* _Teks Pilihan_:
★ ★ ★ ★ ★
Seperti direkam oleh KH Saifuddin Zuhri dalam buku Berangkat Dari Pesantren, bagaimana humor KH Wahid Hasyim dan KH Wahab Hasbullah mencairkan kegundahan KH Saifuddin Zuhri sekaligus membuat obrolan (yang mestinya) serius seputar strategi perlawanan menjadi hal yang ringan tanpa kehilangan isi.

Berikut dikutip apa adanya dari buku tersebut di bawah sub bab Penjajahan Jepang, Derita Mengawali Kemerdekaan, halaman 272-273.

“Logika orang-orang Nippo itu kadang-kadang kita rasakan aneh. Sebab itu seringkali kita tidak mudah memahami cara berpikir mereka.”

“Pernah suatu ketika seorang pembesar Nippon mengundang makan malam. Pada waktu menanyakan apakah saya menyukai makanan ala Barat, Saya katakan: asal jangan daging babi. Si Nippon itu keheran-heranan, mengapa tak mau daging babi? Saya jawab: agama saya melarangnya. Lalu orang Nippon itu bercerita, dulu orang Manchukuo (Manchuria) juga tidak suka makan babi. Tetapi setelah mereka insyaf mereka suka makan babi. Nanti kalau orang-orang Islam telah insyaf mereka pun bakal menggemari daging babi, katanya.” Terdengar suara astaghfirullah!

“Saya suka geli dibuatnya,” Kiai Wahid Hasyim meneruskan ceritanya. “Hingga sekarang, kalau saya mendengar orang mengucapkan ‘insyaf’ saya jadi ingat pembesar Nippon itu.

“Makanya saya heran, beberapa hari ini, tiap kali saya mengucapkan kata insyaf, Gus Wahid menimpali dengan: Ya’kul khinzir,” kataku begitu saja.

“Iya, habis seperti diceritakan si Nippon itu, setelah orang Manchuria menjadi insyaf, mereka kan lalu ya’kul khinzir…” kata Kiai Wahid Hasyim yang diikuti gelak tawa semua orang yang hadir.

“Kabarnya PUTERA akan dibubarkan. Apakah Nippon bermaksud akan menjadikan Masyumi satu-satunya wadah perjuangan buat bangsa Indonesia!” pertanyaanku pada semua.
★ ★ ★ ★ ★
* _Cuplikan Data_:

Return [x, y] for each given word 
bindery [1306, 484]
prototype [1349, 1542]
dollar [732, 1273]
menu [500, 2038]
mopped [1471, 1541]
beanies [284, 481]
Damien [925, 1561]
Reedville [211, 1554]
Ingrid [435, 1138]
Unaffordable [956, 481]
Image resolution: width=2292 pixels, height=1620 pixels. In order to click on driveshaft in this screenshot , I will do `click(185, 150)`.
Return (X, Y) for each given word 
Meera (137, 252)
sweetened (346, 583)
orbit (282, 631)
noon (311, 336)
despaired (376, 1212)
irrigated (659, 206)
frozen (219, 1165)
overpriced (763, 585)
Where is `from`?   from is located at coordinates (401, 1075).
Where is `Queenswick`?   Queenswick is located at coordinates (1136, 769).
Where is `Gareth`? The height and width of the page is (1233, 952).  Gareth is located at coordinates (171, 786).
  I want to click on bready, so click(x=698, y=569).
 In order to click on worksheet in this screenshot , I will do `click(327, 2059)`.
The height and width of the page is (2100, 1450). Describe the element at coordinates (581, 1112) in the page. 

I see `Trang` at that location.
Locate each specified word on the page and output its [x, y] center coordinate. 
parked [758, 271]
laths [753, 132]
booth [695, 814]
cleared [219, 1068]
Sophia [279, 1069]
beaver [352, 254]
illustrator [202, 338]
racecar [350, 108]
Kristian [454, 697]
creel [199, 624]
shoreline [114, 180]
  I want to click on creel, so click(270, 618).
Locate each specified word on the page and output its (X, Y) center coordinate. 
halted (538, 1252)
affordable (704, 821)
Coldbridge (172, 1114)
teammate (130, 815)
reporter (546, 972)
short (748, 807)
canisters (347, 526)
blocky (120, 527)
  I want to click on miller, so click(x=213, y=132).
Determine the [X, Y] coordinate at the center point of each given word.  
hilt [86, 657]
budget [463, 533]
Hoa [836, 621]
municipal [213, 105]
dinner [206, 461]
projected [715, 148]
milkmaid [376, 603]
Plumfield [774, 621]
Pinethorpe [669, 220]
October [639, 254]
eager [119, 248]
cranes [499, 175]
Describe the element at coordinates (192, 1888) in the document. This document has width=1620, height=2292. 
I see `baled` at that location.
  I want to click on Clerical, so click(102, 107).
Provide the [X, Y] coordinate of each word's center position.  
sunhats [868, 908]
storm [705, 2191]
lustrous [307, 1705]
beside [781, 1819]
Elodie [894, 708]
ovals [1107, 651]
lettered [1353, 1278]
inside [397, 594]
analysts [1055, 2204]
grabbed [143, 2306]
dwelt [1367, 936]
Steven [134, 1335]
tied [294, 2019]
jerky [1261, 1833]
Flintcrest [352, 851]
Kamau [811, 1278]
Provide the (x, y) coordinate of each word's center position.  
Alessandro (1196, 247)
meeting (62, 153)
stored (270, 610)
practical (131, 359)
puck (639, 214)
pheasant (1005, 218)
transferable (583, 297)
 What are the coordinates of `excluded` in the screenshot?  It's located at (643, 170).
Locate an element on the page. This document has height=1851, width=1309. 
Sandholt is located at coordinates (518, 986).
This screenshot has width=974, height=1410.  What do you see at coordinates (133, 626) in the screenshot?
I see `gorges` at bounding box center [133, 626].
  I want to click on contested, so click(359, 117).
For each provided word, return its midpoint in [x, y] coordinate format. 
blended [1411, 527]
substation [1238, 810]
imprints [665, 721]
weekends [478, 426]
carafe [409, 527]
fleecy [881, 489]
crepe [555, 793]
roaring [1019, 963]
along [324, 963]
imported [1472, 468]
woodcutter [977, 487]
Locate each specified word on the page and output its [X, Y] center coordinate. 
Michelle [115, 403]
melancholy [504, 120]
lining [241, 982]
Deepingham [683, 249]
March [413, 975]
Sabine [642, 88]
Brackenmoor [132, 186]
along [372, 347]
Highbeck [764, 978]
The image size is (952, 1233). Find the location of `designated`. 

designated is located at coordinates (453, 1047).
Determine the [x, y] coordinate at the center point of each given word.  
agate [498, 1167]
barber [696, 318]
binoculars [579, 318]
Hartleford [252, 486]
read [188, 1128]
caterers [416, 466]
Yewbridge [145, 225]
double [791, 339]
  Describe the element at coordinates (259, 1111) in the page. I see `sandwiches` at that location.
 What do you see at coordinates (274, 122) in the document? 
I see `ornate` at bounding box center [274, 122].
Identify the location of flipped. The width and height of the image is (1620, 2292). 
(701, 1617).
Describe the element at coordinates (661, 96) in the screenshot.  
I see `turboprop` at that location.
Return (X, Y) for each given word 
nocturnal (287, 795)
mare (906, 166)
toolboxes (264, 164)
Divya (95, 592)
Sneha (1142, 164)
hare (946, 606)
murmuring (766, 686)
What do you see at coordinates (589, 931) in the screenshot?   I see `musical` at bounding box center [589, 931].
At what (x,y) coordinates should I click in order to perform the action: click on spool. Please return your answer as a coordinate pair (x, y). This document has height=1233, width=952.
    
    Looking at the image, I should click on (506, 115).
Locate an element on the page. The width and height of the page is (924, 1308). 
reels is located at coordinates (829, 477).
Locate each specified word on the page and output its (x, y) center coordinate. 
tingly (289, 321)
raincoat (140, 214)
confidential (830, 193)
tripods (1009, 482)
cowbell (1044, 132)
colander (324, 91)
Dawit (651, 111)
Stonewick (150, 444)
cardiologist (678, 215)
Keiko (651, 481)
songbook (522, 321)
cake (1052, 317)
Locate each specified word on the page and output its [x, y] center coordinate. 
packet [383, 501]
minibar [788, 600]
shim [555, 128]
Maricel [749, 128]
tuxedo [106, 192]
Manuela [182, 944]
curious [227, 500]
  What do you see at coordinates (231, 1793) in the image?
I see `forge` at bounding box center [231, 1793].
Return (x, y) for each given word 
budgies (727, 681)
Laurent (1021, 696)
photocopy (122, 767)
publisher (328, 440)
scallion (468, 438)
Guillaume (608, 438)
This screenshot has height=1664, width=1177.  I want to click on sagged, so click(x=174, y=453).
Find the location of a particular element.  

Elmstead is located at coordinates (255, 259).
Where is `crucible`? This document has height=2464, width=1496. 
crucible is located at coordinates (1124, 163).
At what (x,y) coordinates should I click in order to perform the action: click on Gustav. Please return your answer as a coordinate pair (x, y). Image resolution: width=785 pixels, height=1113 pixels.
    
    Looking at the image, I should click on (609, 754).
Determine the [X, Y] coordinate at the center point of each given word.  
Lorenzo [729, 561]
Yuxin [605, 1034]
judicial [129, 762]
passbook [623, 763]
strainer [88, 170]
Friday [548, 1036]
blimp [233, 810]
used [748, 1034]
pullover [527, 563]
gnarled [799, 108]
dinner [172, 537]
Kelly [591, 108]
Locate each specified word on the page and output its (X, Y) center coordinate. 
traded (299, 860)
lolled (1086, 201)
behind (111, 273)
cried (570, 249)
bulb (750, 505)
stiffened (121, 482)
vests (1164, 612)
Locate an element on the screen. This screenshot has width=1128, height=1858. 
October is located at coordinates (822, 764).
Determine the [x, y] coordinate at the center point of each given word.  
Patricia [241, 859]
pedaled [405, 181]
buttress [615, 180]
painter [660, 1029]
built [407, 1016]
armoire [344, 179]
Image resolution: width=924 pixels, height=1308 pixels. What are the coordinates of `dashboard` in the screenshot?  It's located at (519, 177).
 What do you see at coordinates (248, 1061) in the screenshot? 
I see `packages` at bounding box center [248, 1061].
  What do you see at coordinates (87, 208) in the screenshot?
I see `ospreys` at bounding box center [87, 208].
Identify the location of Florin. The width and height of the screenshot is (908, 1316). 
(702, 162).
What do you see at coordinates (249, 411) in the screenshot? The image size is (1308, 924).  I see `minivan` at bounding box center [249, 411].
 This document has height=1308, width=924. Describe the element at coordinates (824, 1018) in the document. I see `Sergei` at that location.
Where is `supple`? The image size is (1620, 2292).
★ ★ ★ ★ ★
* _Ketentuan Tugas_:
1. Tuliskan ulang bagian teks tentang humor KH Wahid Hasyim, mulai dari kata-kata yang memuat “Seperti direkam oleh” dan berhenti setelah “tanpa kehilangan isi.”.
2. Sambung teks tentang humor KH Wahid Hasyim dari kalimat terakhir yang tercantum.
Baris-baris data tidak berhubungan dengan teks tentang humor KH Wahid Hasyim.

* _Jawaban Latihan_:
1.
Seperti direkam oleh KH Saifuddin Zuhri dalam buku Berangkat Dari Pesantren, bagaimana humor KH Wahid Hasyim dan KH Wahab Hasbullah mencairkan kegundahan KH Saifuddin Zuhri sekaligus membuat obrolan (yang mestinya) serius seputar strategi perlawanan menjadi hal yang ringan tanpa kehilangan isi.

2.
“Tidak! Sukar bagi Nippon untuk hanya membuat satu wadah. Faktor-faktor objektif yang ada pada golongan Islam dan Nasionalis (non Islam plus golongan sekuler) tak bisa dibantah. Itu sudah ada sejak zaman Majapahit Demak,” KH Wahid Hasyim menjawab pertanyaanku. “Saya berhasil mengorek informasi dari berbagai sumber yang sangat boleh dipercaya, bahwa pada kwartal pertama 1944 (jika dapat pada awal Maret) akan berdiri sebuah badan pengganti PUTERA yang akan diberi nama JAWA Hookoo Kai (Kebaktian Rakyat Jawa).”

“JAWA Hookoo Kai itu bakal jadi JAWA Haqqu Kiai,” interupsi Kiai Abdul Wahab Hasbullah meledakkan gelak serentak.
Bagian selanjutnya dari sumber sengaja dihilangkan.